IPA’s weekly links

Guest post by Jeff Mosenkis of Innovations for Poverty Action.

Halloween and statistical water spills
At IPA even our water spills our normally distributed (or Halloween-themed, depending on your perspective)
  • David McKenzie has updated an amazing list of all of the Development Impact Blog’s methodology posts, categorized by topic.
  • A reminder for the academic interview fly-out season that I’ve seen a few people mention: don’t assume grad students can afford to put travel on their credit cards and wait to be reimbursed; offer to book the travel for them (managers, same for employees).
  • In an interview with Paul Romer on government’s role in innovation, he also advocates for economists staying out of political debates (he thinks Brexit was partially a reaction to people not liking economists telling them what to do). He thinks economists should stick with calculating pros and cons of different options, and leaving the debates to politicians (I didn’t know his father was governor of Colorado). Stay for the bit at the end about Berkeley faculty.
  • Chris Barrett & John Hoddinott review the state of development economics as seen through submissions to the NEUDC conference (being held at Cornell starting tomorrow): Overall they were struck by the high quality of the papers, most papers were empirical, rather than theoretical, though wth fewer with RCTs than they expected. There were few macroeconomics topics, with little on trade.
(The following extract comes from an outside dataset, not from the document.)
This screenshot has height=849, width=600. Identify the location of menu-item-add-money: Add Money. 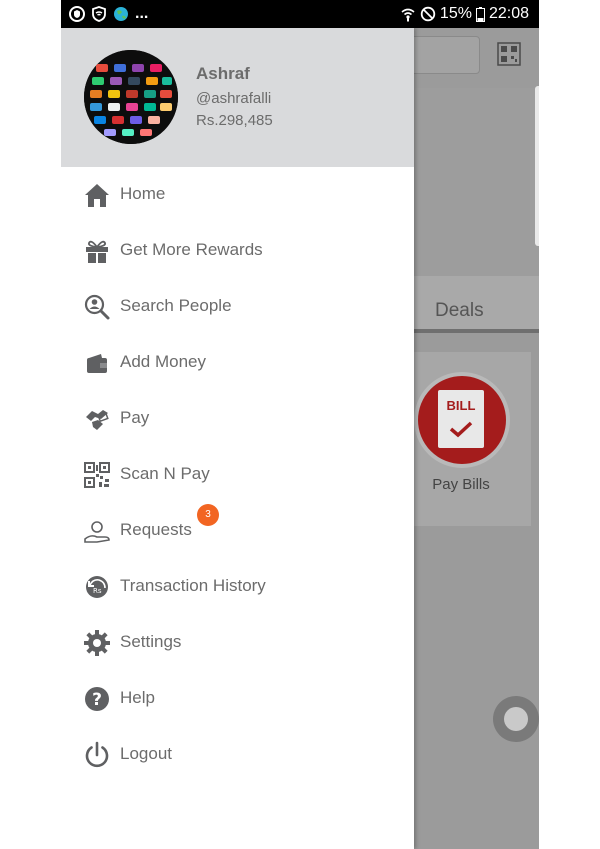
(238, 363).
And in geographic areas of interest, Latin America, the Caribbean, North Africa, the Middle East, and Oceania were underrepresented with most of the research being done in sub-Saharan Africa and South Asia.
  • After major sexual misconduct scandals and cover-ups came to light at Save the Children and Oxfam, DFID held a summit on stopping abuse in the aid sector, but not all think their plan to work with Interpol and set up a database of offenders gets at the heart of the problem.  And the night before the conference it was announced that Save the Children had been chosen to work on the the database project, to many people’s chagrin. @AidWorkerJesus probably had the best criticism:
  • Much has been made of applying behavioral theories to public policy and integrating so-called nudge units into government, but a new survey found of the 111 identified OECD government policy nudges, a good chunk weren’t behavioral, at least half did not work as intended, and only 18 percent were put into practice.
  • Some encouragement when life has you down: Johns Hopkins molecular biologist Carol Greider describes with good humor, how in 2009, a grant committee met and deemed her application not worthy of discussion, even though she had won the Nobel Prize two hours earlier.